[TASK OBJECTIVE]:
The answer is the set of lines that include "computer", copied from the data below.

++++++++

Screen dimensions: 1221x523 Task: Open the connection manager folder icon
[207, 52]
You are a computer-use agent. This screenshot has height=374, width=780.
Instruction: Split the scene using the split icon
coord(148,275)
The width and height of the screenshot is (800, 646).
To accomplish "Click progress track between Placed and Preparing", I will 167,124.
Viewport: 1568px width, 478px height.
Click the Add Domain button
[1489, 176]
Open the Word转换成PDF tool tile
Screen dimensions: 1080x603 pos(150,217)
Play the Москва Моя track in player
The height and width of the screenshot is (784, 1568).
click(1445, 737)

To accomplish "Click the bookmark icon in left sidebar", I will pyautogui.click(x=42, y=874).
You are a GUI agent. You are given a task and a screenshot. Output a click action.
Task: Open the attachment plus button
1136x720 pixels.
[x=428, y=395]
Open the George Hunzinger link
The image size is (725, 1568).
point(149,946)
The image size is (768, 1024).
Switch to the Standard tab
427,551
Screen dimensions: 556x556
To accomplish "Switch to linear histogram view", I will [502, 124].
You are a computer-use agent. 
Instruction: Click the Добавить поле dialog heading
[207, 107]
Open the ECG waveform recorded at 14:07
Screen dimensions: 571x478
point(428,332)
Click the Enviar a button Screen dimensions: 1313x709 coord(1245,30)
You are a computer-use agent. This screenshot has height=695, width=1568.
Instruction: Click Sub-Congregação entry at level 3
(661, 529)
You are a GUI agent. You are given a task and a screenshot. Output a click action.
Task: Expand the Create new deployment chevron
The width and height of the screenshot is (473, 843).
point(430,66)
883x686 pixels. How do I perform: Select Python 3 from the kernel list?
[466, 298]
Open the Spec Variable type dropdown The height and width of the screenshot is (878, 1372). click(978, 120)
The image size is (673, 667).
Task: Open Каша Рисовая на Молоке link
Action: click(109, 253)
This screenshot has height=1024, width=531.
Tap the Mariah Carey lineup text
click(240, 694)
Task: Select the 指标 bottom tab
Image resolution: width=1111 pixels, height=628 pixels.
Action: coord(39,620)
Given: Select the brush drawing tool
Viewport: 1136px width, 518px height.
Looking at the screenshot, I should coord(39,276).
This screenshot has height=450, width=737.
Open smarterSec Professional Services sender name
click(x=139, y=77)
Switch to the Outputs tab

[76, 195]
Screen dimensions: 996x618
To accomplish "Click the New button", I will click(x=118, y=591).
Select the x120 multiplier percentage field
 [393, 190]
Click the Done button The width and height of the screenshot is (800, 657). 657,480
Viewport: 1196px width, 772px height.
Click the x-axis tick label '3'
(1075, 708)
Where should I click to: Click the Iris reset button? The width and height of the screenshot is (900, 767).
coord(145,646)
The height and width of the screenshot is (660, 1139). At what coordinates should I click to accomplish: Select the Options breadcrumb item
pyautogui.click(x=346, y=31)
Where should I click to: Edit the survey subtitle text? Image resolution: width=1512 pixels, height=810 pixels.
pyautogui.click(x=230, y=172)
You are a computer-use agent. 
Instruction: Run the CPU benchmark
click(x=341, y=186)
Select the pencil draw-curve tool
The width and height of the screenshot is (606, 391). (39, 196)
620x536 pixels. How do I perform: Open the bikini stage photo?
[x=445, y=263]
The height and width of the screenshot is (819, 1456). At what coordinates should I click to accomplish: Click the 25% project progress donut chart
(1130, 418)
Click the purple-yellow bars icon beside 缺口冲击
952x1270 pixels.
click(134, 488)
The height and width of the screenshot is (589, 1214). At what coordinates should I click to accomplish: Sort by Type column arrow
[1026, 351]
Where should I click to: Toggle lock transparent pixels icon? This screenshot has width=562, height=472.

++++++++

[RESPONSE TO THIS TASK]:
You are a computer-use agent. This screenshot has height=374, width=780.
You are a computer-use agent. 
You are a computer-use agent. This screenshot has height=695, width=1568.
You are a computer-use agent. 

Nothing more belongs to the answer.